II. - Après l'article L. 353-5 du code de la sécurité sociale, il est inséré un article L. 356-6 ainsi rédigé :
« Art. L. 353-5. - Le contractant survivant du conjoint d'un contrat d'union sociale est assimilé au conjoint divorcé non remarié pour l'application de l'article 353-3. »
III. - Les dispositions relatives aux différents régimes de l'assurance veuvage et de l'assurance vieillesse ainsi que l'assurance décès prévue aux titres V et VI du livre III du code de la sécurité sociale sont applicables au cocontractant de l'union sociale d'un assuré social.
Art. 13.
Le treizième alinéa de l'article 6 du code général des impôts est complété par une phrase ainsi rédigée :
« Les contractants de l'union sociale sont soumis à une déclaration et une imposition communes des revenus perçus par chacun d'eux. »
Art. 14.
Lorsque le défunt ne laisse pas de parenté au degré successible ou s'il ne laisse que des collatéraux autres que des frères ou soeurs ou des descendants de ceux-ci, les biens de la succession appartiennent en pleine propriété au contractant de l'union sociale survivant.

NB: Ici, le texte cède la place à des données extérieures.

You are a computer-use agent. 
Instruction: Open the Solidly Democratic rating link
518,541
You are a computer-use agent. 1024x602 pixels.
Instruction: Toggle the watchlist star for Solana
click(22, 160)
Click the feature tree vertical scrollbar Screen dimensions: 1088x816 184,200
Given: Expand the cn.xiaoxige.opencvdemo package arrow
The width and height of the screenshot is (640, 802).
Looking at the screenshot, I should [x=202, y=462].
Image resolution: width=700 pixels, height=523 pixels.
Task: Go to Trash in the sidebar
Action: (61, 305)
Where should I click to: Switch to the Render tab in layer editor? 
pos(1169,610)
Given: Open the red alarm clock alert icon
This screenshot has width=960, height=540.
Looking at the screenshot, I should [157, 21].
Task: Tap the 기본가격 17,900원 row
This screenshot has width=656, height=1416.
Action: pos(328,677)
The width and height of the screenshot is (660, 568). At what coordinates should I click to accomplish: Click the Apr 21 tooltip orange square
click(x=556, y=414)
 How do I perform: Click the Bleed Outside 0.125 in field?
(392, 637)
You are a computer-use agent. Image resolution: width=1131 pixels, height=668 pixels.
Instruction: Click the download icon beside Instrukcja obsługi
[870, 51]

Le contractant de l'union sociale qui ne succède pas à la pleine propriété a sur la succession du prédécédé un droit d'usufruit.
Art. 15.
Les articles 1091 à 1100 du code civil, relatifs aux donations et legs, sont applicables au contrat d'union sociale.
Art. 16.
Les droits prévus aux articles 11, 12, 13, 14 et 15 de la présente loi sont ouverts au terme d'un délai de douze mois à compter de la conclusion du contrat.
Toutefois, à titre transitoire et pendant une période de deux ans à compter de la promulgation de la présente loi, en cas de décès de l'un des contractants de l'union sociale, les droits prévus au premier alinéa sont également ouverts au bénéfice du contractant survivant qui apporte la preuve d'une communauté de vie d'une durée de douze mois avec le contractant décédé.
Art. 17.
Les pertes éventuelles de recettes pour l'État engendrées par les dispositions prévues ci-dessus sont compensées à due concurrence par une majoration des droits prévus aux articles 575 et 575A du code général des impôts.
Les pertes éventuelles de recettes pour la sécurité sociale engendrées par les dispositions prévues ci-dessus sont compensées à due concurrence par la création d'une taxe additionnelle aux droits prévus aux articles 885U et 575A du code général des impôts affectée aux organismes de sécurité sociale.